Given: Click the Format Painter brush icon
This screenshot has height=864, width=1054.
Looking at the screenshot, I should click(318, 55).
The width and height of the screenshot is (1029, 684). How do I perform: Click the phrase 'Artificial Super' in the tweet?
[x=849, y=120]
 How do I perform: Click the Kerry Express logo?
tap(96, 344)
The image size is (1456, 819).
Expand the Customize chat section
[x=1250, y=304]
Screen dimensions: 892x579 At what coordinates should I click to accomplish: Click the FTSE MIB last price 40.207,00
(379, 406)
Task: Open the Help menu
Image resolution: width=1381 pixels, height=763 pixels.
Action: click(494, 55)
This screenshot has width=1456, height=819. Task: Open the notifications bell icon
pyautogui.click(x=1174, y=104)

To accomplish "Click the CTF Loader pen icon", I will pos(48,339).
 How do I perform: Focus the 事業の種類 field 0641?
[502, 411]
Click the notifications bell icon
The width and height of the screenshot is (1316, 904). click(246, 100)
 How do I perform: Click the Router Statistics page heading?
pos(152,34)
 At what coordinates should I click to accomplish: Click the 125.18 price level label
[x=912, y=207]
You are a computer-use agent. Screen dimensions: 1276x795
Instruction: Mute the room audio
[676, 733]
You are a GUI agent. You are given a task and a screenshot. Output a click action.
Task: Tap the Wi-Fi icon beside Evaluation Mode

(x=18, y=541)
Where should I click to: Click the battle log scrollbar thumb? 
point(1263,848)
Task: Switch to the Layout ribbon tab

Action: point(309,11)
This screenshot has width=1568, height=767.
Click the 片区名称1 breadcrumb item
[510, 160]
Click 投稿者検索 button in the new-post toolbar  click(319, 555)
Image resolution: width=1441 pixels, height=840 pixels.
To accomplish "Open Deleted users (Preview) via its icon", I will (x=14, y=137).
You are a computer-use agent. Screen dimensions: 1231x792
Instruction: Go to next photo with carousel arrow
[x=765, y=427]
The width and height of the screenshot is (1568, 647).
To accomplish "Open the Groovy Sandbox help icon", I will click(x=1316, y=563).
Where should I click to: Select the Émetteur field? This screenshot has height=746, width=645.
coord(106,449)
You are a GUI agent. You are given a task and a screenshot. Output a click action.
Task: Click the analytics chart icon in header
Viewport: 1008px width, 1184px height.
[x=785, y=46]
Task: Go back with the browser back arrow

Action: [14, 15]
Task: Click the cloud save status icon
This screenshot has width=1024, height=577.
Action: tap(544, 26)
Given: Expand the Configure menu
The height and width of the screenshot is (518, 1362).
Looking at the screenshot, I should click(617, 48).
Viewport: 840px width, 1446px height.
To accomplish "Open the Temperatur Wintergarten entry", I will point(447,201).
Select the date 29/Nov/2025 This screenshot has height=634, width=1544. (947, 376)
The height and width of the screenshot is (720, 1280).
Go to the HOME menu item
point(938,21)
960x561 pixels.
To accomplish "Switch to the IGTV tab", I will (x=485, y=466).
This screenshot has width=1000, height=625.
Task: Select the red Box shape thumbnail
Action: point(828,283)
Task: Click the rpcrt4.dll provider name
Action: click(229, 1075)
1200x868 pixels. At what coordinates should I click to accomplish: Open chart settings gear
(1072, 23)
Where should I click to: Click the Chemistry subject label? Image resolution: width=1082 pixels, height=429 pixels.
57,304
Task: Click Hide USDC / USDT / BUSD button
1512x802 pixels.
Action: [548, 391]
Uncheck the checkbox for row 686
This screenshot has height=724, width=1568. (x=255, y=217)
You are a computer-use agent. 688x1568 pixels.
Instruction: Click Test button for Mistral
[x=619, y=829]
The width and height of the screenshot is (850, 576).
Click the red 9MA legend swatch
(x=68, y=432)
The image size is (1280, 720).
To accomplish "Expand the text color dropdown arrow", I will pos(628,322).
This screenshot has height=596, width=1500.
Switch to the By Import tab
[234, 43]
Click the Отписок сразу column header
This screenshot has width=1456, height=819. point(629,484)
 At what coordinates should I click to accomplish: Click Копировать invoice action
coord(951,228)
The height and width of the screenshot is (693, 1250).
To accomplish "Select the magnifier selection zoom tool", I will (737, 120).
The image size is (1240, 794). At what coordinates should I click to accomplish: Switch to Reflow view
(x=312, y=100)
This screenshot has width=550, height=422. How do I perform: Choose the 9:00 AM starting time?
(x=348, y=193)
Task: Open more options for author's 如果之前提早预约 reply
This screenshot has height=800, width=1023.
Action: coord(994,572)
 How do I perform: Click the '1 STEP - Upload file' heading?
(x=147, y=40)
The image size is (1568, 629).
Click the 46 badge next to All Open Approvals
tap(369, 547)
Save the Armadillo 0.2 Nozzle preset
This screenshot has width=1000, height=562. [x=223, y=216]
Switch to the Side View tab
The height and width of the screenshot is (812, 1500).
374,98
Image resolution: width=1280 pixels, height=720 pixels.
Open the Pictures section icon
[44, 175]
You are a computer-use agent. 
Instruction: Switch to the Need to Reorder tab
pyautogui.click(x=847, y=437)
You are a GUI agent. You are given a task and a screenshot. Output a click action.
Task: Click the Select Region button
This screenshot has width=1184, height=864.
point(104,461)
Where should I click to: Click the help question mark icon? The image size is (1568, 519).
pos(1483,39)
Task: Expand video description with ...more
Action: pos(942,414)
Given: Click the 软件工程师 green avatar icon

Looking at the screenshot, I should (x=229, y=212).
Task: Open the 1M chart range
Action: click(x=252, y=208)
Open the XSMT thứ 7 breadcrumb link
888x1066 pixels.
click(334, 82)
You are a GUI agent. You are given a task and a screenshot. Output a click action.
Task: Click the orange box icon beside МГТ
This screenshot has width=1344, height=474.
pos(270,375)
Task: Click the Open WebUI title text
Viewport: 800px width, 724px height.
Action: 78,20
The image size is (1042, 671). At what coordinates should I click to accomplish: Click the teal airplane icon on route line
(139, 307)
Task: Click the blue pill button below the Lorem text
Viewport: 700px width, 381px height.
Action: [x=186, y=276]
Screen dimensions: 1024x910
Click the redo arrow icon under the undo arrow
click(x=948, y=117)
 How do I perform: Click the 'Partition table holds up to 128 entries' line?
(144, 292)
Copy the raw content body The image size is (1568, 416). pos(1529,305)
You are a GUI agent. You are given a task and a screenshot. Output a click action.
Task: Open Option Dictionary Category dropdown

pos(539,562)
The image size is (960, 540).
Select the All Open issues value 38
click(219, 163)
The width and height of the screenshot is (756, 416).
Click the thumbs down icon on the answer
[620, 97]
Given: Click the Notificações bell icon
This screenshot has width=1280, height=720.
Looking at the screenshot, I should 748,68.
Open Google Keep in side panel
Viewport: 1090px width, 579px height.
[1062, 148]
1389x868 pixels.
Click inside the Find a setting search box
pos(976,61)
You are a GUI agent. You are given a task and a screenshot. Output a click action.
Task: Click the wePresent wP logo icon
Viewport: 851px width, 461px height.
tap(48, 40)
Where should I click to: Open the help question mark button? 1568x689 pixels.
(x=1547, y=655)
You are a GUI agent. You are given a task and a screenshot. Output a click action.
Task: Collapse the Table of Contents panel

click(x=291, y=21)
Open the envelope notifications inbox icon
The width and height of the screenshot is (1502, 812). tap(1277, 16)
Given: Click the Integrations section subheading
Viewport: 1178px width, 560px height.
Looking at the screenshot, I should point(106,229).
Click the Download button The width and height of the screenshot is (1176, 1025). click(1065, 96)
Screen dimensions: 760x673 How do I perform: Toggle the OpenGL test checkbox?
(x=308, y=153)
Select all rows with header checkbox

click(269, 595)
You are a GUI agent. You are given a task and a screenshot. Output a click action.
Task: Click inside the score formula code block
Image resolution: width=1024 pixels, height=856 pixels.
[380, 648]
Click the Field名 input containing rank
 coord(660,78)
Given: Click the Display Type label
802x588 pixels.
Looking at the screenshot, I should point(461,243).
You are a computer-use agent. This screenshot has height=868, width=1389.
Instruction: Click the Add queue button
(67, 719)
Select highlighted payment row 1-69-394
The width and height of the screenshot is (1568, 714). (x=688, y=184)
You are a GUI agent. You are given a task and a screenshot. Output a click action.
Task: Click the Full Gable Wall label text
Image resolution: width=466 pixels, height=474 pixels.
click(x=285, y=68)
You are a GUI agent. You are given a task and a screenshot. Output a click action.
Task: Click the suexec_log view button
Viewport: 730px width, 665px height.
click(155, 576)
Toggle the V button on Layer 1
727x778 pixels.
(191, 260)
|---|
- REQUIREMENTS -
Please pick out every line of the material above that contains the word "inside", copying each one in full.

- RESULT OF THE TASK -
Click inside the Find a setting search box
Task: Click inside the score formula code block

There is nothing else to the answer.